How do instructional coaches use reflection to balance teacher needs and district goals?
Mandi: At our school, we want teachers to be diagnosing, intervening and evaluating their impact every day. Especially for new teachers, that’s a lot.
After we have classroom management and procedures under control at the beginning of the year, we ask, What’s your learning intention? What’s your success criteria? How are you going to know that kids meet it every day? How are you stating that to kids? Can I walk in the room and ask a student what they’re learning, why they’re learning it, and what success looks like? That’s our goal.
We try to direct teachers that way because those are general enough statements that you can direct any lesson there. If there’s something else teachers want to focus on, we can work on that, too. But if we don’t have a clear learning target and clear success criteria every day, then that’s a good place to start with a new teacher.
How does reflection lead to teacher growth?
Brenda Tomanek, Instructional Coach at El Campo ISD in Texas: Reflection leads to us becoming self-aware.
This is a trait that isn’t the easiest for many of us to acquire because it requires us to be vulnerable, humble, and self-critical at times. As an instructional coach, it is my job to make sure the teacher doesn’t become too self-critical. I encourage them to use their reflection and self-awareness to improve their skill set.
I have to let them not look at missteps in the classroom as failures but as stepping stones toward improvement.
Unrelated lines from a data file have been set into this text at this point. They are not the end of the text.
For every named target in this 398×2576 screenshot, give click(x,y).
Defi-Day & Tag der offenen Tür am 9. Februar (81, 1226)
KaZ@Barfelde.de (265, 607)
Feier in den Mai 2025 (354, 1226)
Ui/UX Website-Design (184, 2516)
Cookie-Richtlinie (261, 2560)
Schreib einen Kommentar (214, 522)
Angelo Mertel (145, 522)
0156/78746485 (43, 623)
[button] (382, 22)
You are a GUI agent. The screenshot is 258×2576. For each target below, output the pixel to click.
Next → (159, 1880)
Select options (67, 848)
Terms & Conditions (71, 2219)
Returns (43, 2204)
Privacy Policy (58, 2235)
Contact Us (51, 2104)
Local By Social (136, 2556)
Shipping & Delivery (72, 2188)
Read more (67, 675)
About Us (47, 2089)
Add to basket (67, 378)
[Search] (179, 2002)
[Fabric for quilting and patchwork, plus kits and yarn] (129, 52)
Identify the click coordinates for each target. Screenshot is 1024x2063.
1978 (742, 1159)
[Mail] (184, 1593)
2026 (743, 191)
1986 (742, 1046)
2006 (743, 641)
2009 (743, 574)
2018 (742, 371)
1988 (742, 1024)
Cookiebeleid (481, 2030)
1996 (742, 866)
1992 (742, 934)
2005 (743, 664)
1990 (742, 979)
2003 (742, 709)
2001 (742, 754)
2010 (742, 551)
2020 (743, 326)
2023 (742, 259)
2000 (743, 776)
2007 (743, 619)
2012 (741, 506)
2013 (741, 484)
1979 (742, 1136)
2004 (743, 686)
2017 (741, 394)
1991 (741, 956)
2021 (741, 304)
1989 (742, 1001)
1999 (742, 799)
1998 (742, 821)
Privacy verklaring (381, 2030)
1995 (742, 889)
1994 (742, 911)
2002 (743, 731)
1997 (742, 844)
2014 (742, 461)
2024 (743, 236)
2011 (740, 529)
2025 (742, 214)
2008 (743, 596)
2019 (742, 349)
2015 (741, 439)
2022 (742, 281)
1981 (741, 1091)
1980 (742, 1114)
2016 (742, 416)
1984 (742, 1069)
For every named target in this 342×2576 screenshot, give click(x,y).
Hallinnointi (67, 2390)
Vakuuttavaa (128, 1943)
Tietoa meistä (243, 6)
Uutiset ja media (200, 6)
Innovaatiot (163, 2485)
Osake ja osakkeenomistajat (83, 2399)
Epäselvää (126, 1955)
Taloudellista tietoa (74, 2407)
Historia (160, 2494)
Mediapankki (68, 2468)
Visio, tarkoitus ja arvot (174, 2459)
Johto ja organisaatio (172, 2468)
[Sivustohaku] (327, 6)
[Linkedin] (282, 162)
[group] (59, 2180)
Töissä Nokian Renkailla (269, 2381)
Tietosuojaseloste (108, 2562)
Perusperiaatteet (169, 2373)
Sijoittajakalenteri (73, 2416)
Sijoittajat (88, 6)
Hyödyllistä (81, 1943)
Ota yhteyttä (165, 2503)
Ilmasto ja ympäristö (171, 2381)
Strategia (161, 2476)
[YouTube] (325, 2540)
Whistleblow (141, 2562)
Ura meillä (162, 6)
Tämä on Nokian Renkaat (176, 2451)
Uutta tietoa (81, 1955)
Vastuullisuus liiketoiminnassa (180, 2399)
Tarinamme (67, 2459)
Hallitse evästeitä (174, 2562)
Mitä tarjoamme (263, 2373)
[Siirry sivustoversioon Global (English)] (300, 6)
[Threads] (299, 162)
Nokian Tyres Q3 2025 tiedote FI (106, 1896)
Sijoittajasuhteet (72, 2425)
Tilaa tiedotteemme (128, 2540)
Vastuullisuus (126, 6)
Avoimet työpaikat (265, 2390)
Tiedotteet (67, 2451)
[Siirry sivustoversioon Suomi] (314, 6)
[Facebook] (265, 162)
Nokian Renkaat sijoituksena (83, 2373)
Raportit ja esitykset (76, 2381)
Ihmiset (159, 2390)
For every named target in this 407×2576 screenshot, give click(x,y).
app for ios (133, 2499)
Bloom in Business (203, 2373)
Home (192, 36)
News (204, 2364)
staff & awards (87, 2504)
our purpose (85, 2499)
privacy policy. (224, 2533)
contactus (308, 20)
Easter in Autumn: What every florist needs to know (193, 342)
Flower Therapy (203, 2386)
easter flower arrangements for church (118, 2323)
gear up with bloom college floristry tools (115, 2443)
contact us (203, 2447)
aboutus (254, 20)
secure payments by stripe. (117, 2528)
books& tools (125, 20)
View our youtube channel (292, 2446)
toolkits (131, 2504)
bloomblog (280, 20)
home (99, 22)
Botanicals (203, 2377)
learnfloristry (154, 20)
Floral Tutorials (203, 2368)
Coaches have been trained to ask reflective questions. More than likely, the teacher will come up with what he or she needs to change through reflective questioning. They may not always know how to change it, but they can see what needs to change.
I’m reminded of the quote from Henry Ford, “If you always do what you always did, you’ll always get what you always got.” Reflection is the key piece that has to be there for a teacher to grow.